A team of researchers at Forrester contends that by focusing on zero-trust initiatives as the economy stymies this year, security teams can defend against cyberattacks – and wind up spending much less money on new tools.
Forrester expects that in 2023 security budgets will stay tight, leading to less spending on best-of-breed security products, while other departments that security teams depend on, such as administration and governance, will likely also face budget cuts of their own.
That’s why security pros need to get creative. In a report published on December 21, a team of 14 Forrester analysts said that embracing zero-trust principles during an economic downturn can potentially yield the following benefits:
- Enhance security and audit experiences without requiring new tools.
Well-documented and well-written policy has become a security and compliance enabler for organizations. It sets expectations and acts as a roadmap for auditors and employees. If security teams advance their capabilities here, they will create less work to demonstrate compliance, give clearer guidance for internal stakeholders, and experience fewer painful audits.
- Facilitate cost cutting across the business.
Forrester’s report on using zero-trust to kill the employee password found that several large U.S.-based organizations in different verticals allocate more than $1 million annually for password-related support costs alone. Implementing automated identity and access management (IAM) can dramatically reduce the friction associated with passwords – as well as the costs – and serves as one example of zero-trust principles leading to a business benefit.
- Build influence within the rest of the C-suite.
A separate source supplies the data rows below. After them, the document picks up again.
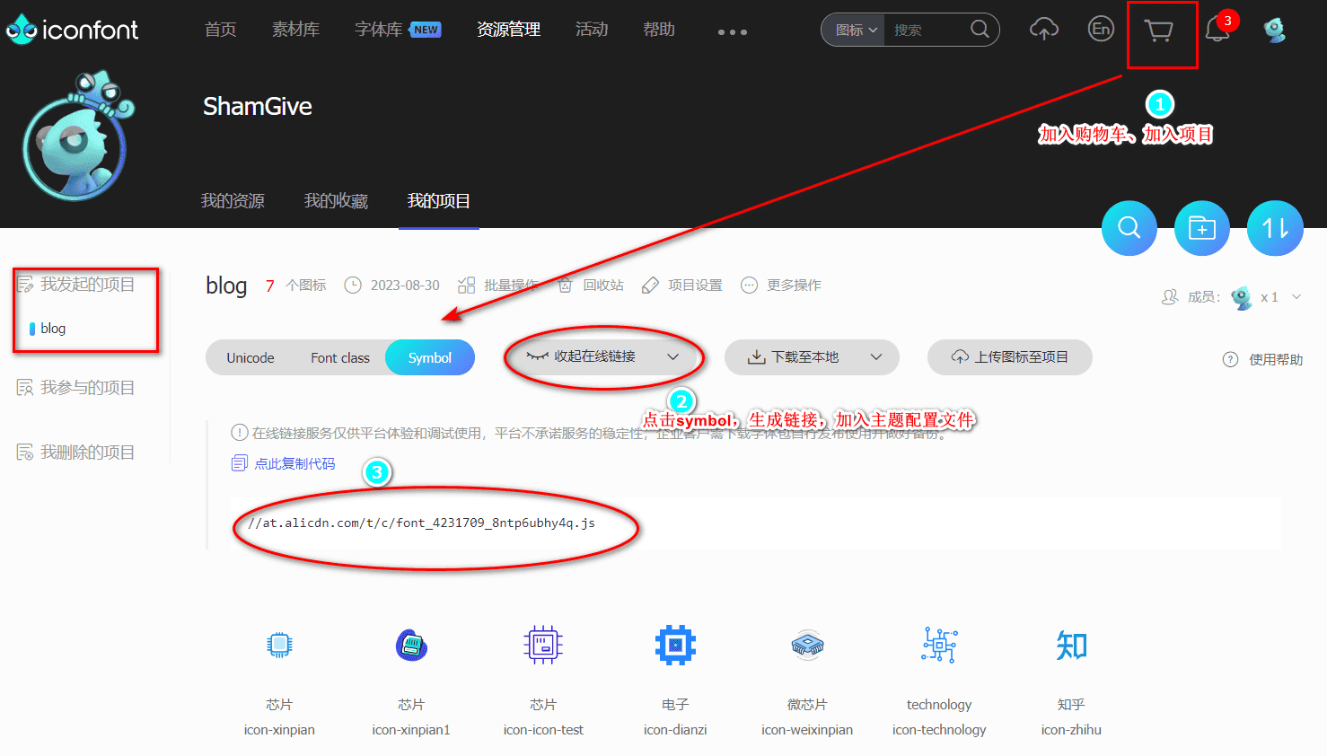Image resolution: width=1327 pixels, height=756 pixels.
Task: Click the 点此复制代码 link
Action: pos(294,462)
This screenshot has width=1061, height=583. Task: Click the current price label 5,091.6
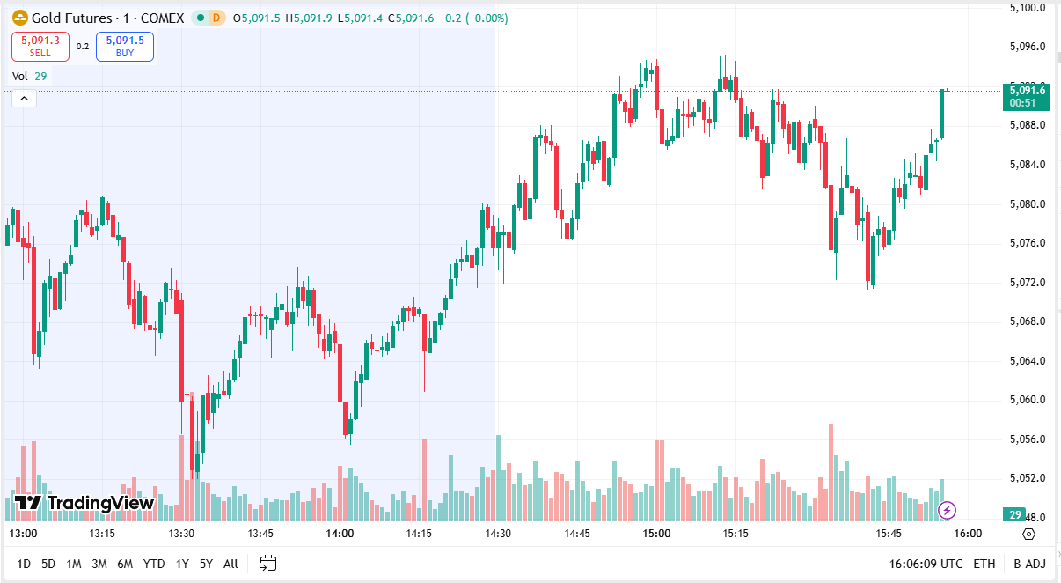pyautogui.click(x=1028, y=90)
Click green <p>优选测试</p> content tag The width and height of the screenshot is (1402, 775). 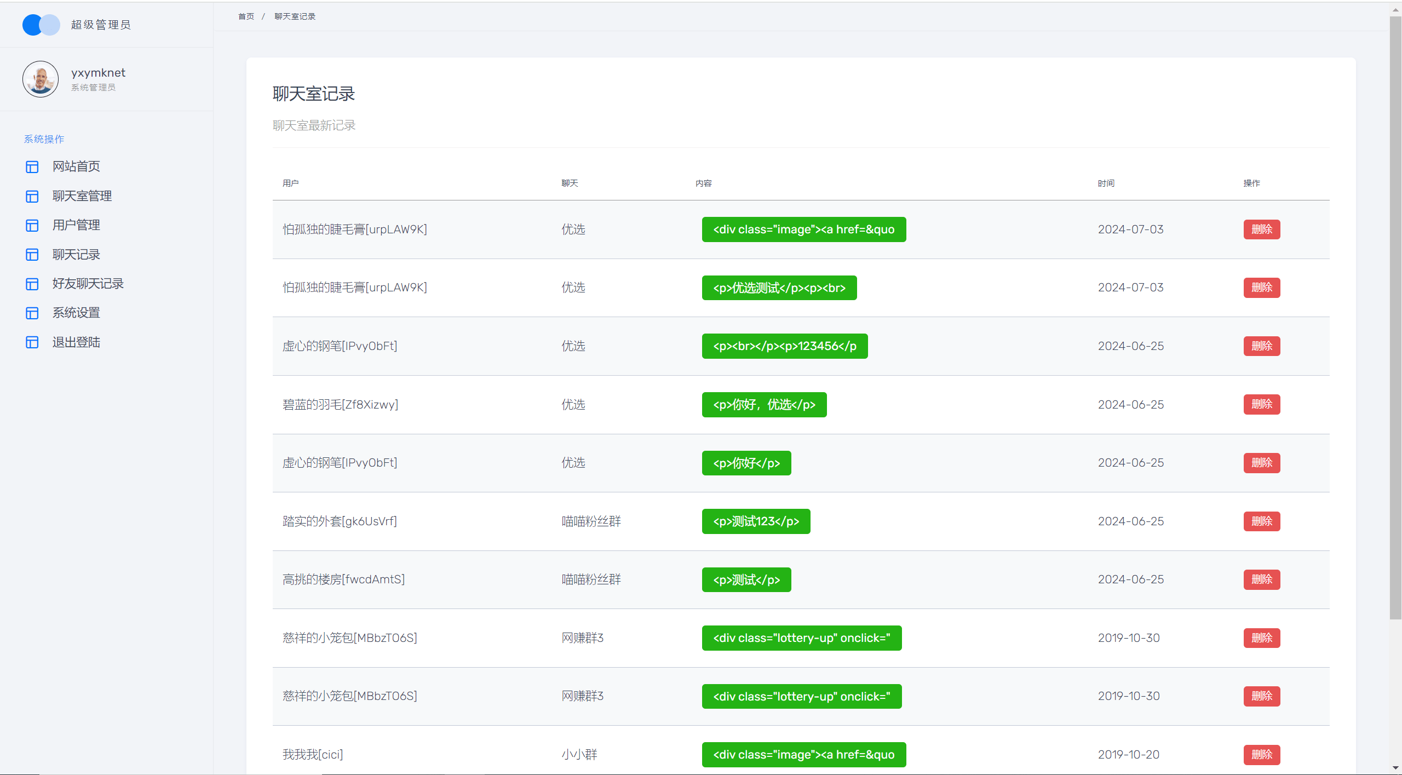(x=779, y=288)
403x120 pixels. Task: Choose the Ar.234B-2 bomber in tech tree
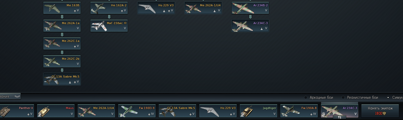(x=250, y=8)
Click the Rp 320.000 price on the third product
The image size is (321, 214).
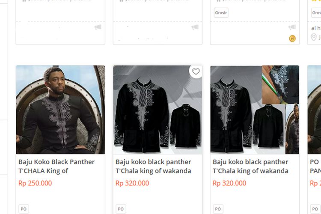(x=229, y=183)

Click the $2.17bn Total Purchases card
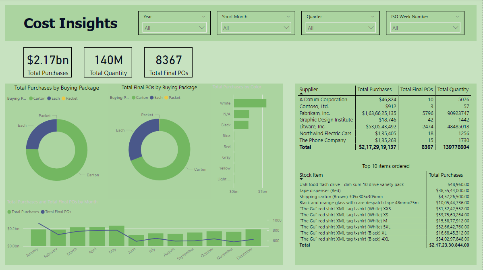coord(48,62)

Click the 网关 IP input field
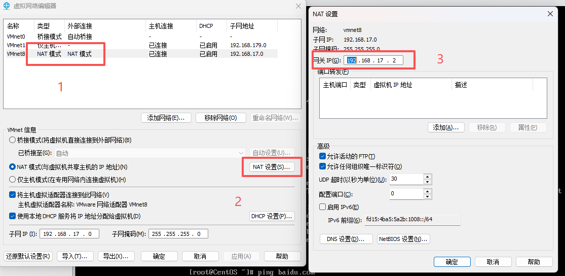tap(373, 61)
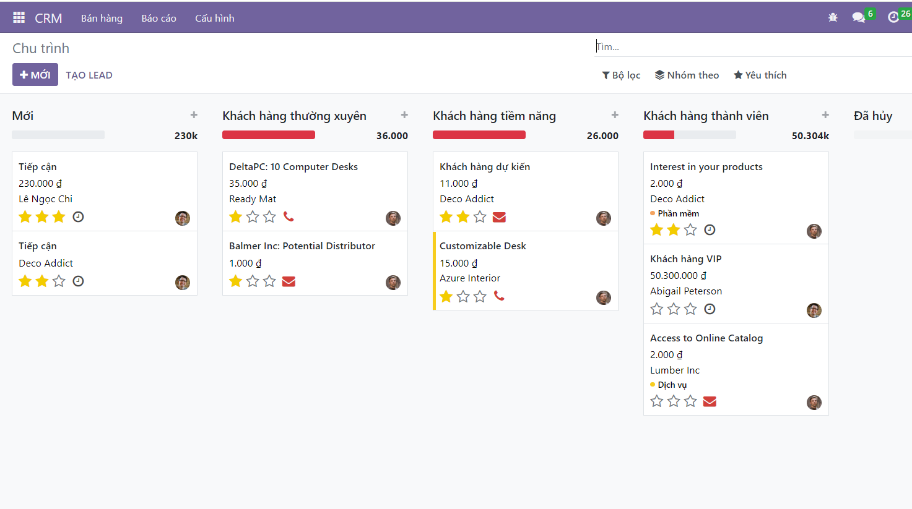Click clock activity icon on Khách hàng VIP card
The height and width of the screenshot is (509, 912).
(x=710, y=309)
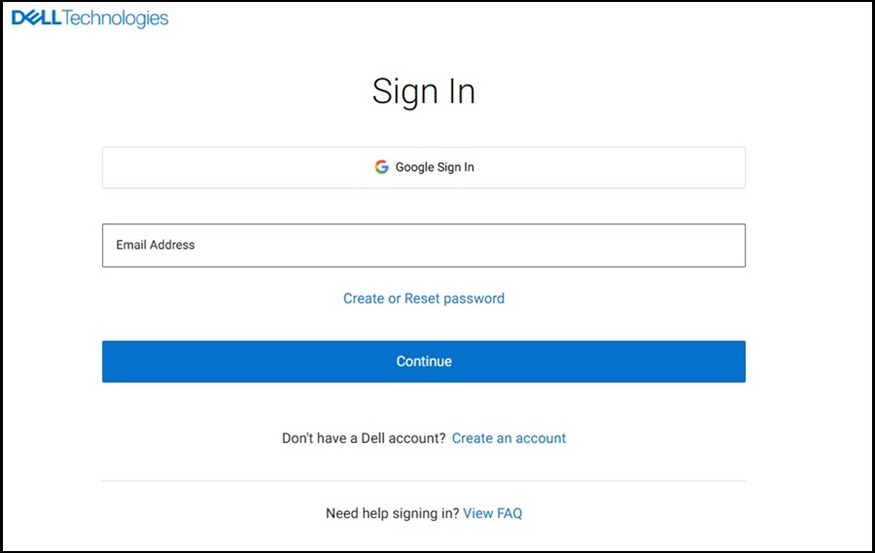The image size is (875, 553).
Task: Focus the Email Address input field
Action: 424,245
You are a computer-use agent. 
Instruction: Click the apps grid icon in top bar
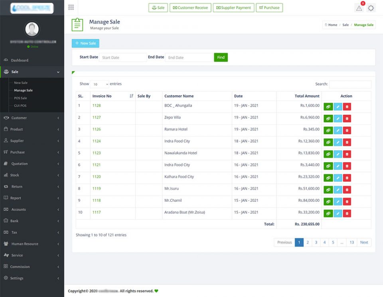[x=71, y=8]

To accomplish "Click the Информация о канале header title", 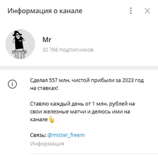I will pyautogui.click(x=45, y=11).

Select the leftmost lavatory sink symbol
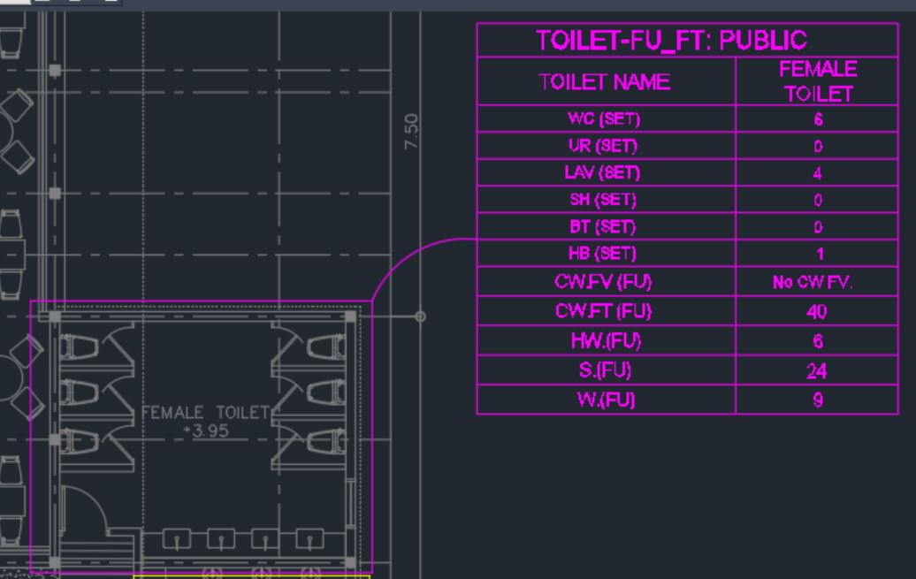pos(179,538)
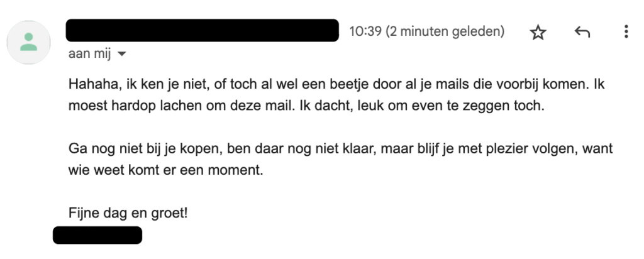The image size is (644, 259).
Task: Reply using the curved arrow icon
Action: coord(582,32)

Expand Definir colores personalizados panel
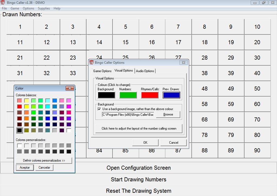(44, 161)
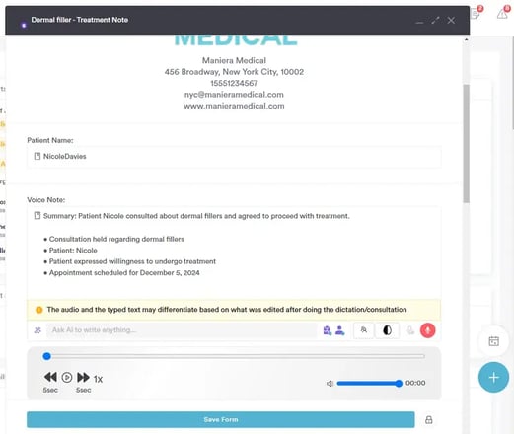
Task: Click the lock icon beside Save Form
Action: pos(429,420)
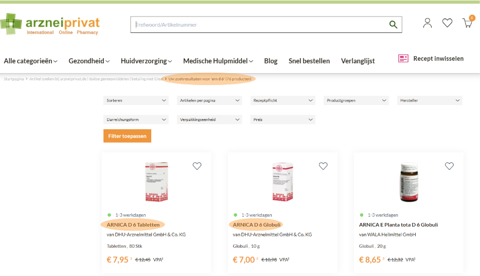Viewport: 480px width, 276px height.
Task: Favorite ARNICA E Planta tota D 6 Globuli
Action: point(449,166)
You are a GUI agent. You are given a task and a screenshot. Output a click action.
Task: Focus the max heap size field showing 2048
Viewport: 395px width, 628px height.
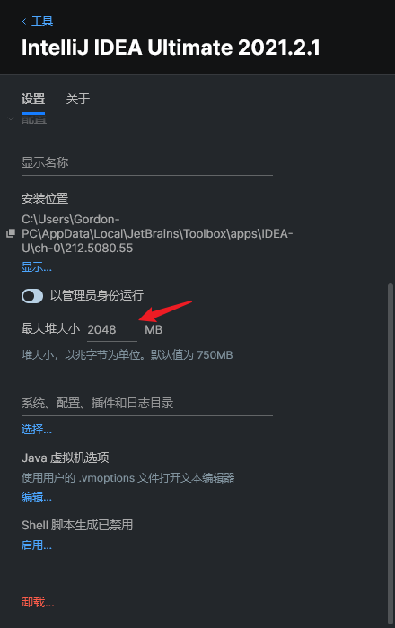tap(112, 329)
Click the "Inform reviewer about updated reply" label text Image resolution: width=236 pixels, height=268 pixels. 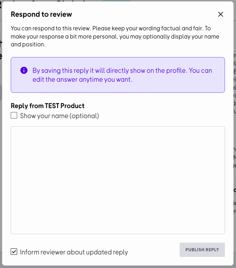(74, 252)
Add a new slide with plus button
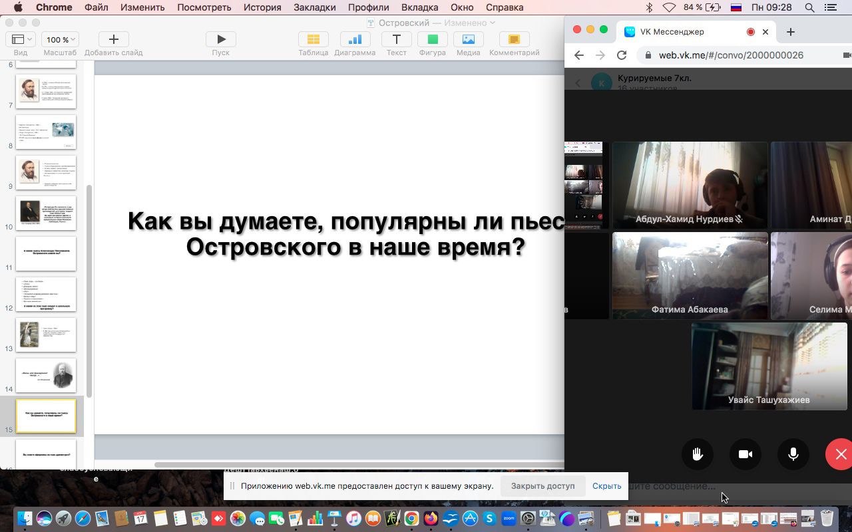852x532 pixels. click(113, 40)
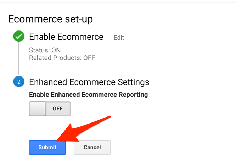Click the Ecommerce set-up page heading
This screenshot has width=236, height=166.
click(50, 19)
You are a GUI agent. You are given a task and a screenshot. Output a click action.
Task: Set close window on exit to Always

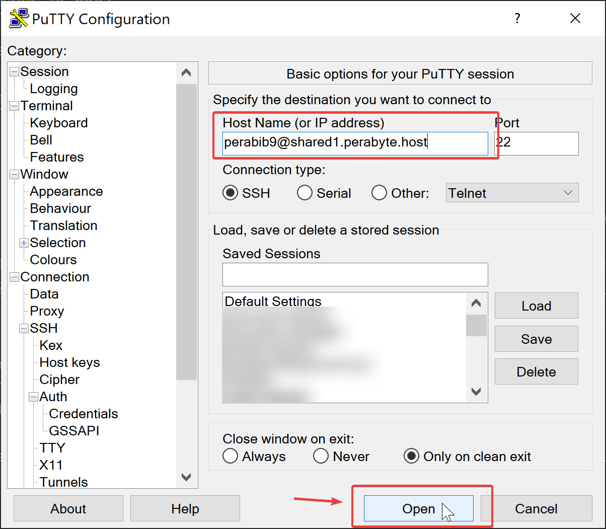click(231, 457)
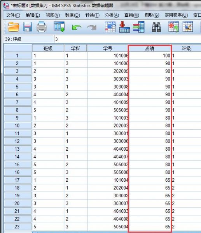Image resolution: width=201 pixels, height=233 pixels.
Task: Recall recently used dialogs icon
Action: click(x=59, y=27)
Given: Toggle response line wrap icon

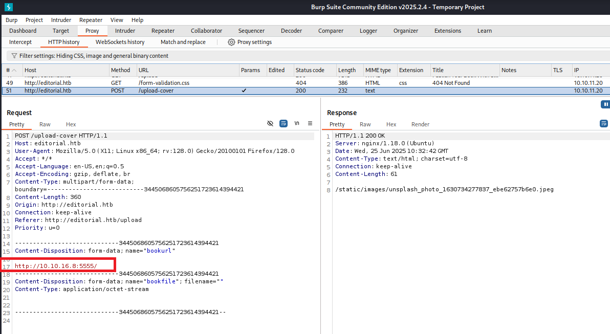Looking at the screenshot, I should [x=603, y=123].
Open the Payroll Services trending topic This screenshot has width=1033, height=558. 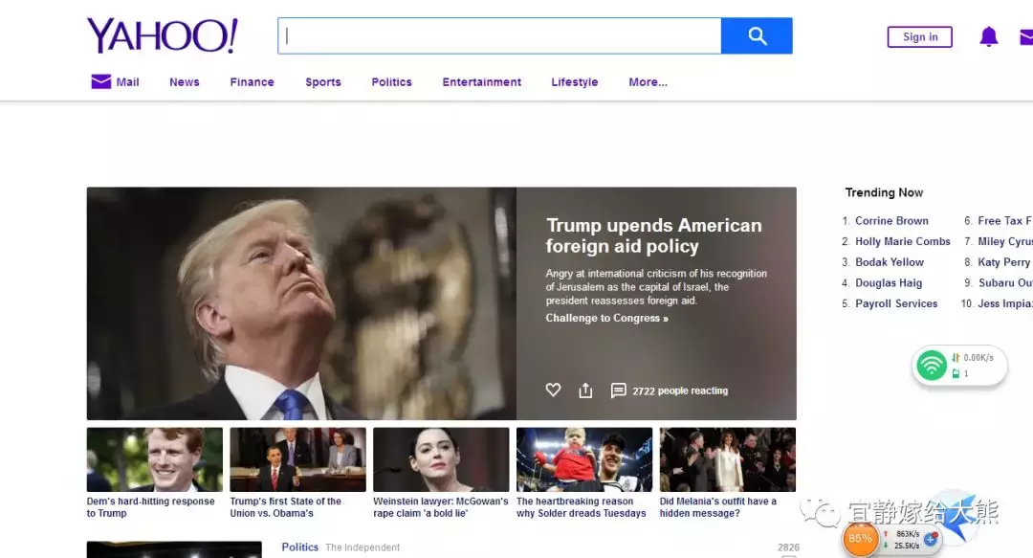[x=896, y=303]
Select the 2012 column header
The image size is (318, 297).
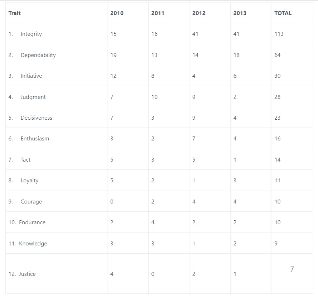click(x=199, y=13)
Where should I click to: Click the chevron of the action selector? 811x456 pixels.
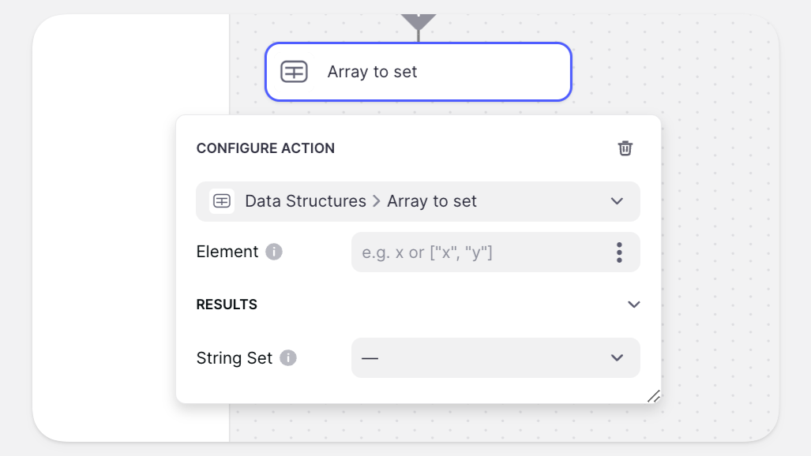618,201
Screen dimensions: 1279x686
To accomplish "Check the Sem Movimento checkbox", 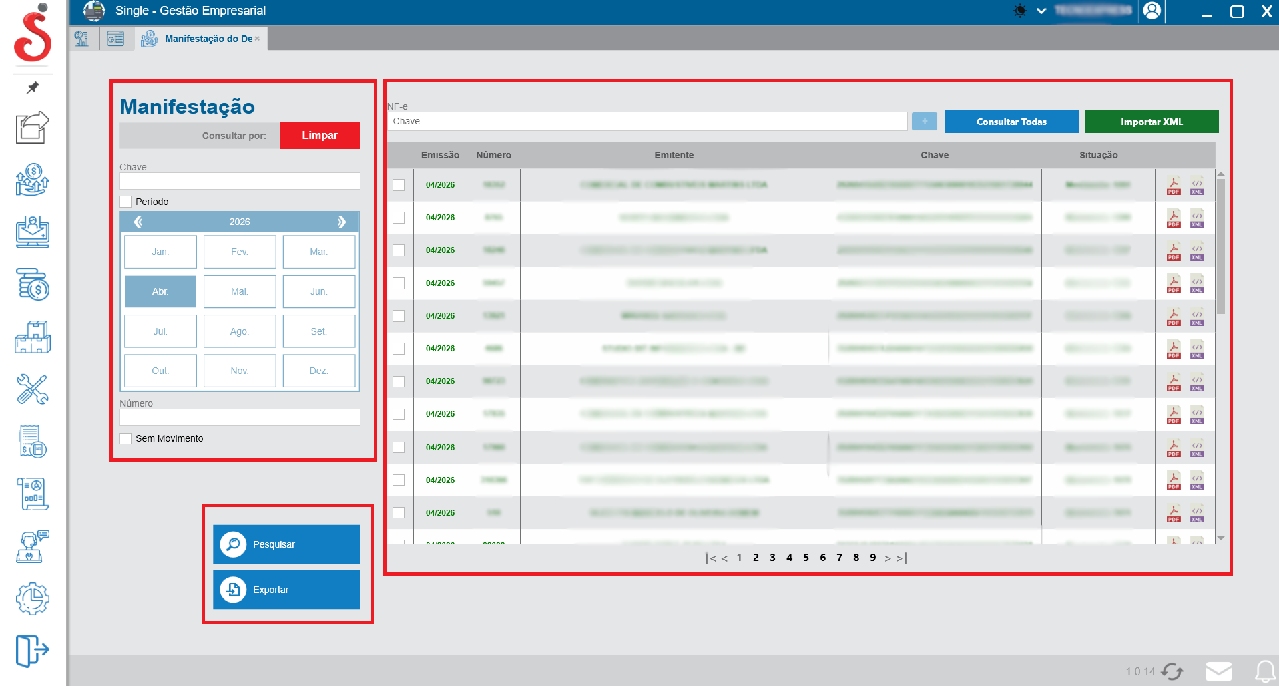I will 125,438.
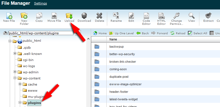Viewport: 220px width, 107px height.
Task: Click the Download globe icon
Action: pos(84,16)
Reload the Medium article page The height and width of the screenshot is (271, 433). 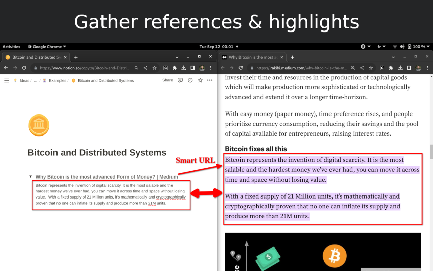click(x=241, y=68)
In normal circumstances, implementation of zero-trust often falls to the IT department, but with IT budgets strapped, there’s an opportunity for the security team to step in. The researchers said gaining favor with the CIO and other C-suite executives during tight budget times can help security pros increase influence in the organization and show commitment to the company’s success.
Implementing zero-trust, can offer both enhanced security and cost savings, said John Yun, vice president of product strategy at ColorTokens. Yun said the initial deployment of zero-trust often includes mapping of existing servers, applications and users. In this phase, Yun said organizations often find redundant servers and applications they can consolidate for improved efficiency and security. The same goes for users. Yun said by identifying and grouping user access, accounts that are redundant or no longer needed can be eliminated for security benefits, but also cost savings in licenses and subscriptions.
“For organizations embarking on zero-trust, extending the security coverage to remote users will likely be in the future,” Yun said. “If organizations tackle zero-trust with this in mind, and partner with a unified zero-trust segmentation provider, they can...extend their security to remote users."
Darren Guccione, co-founder and CEO at KeeperSecurity, added that the foundational tenets of zero-trust ensure people only have access to what they need. Guccione said this can reduce risks associated with layoffs and disgruntled employees, as they may not be able to download information about customers, backups, source code or whatever else they want to hurt the company.
“Properly implemented, zero-trust also reduces overall risk,” Guccione said. “When things are uncertain, and employees may be coming and going (voluntarily or not), the risk of compromise or new employee mistake is drastically reduced when they aren’t given a proverbial loaded gun. Zero-trust requires a clear understanding, an all-or-nothing mindset, and a firm commitment by all levels of an organization. Lack of support is a top stumbling block cited by organizations struggling with adoption.”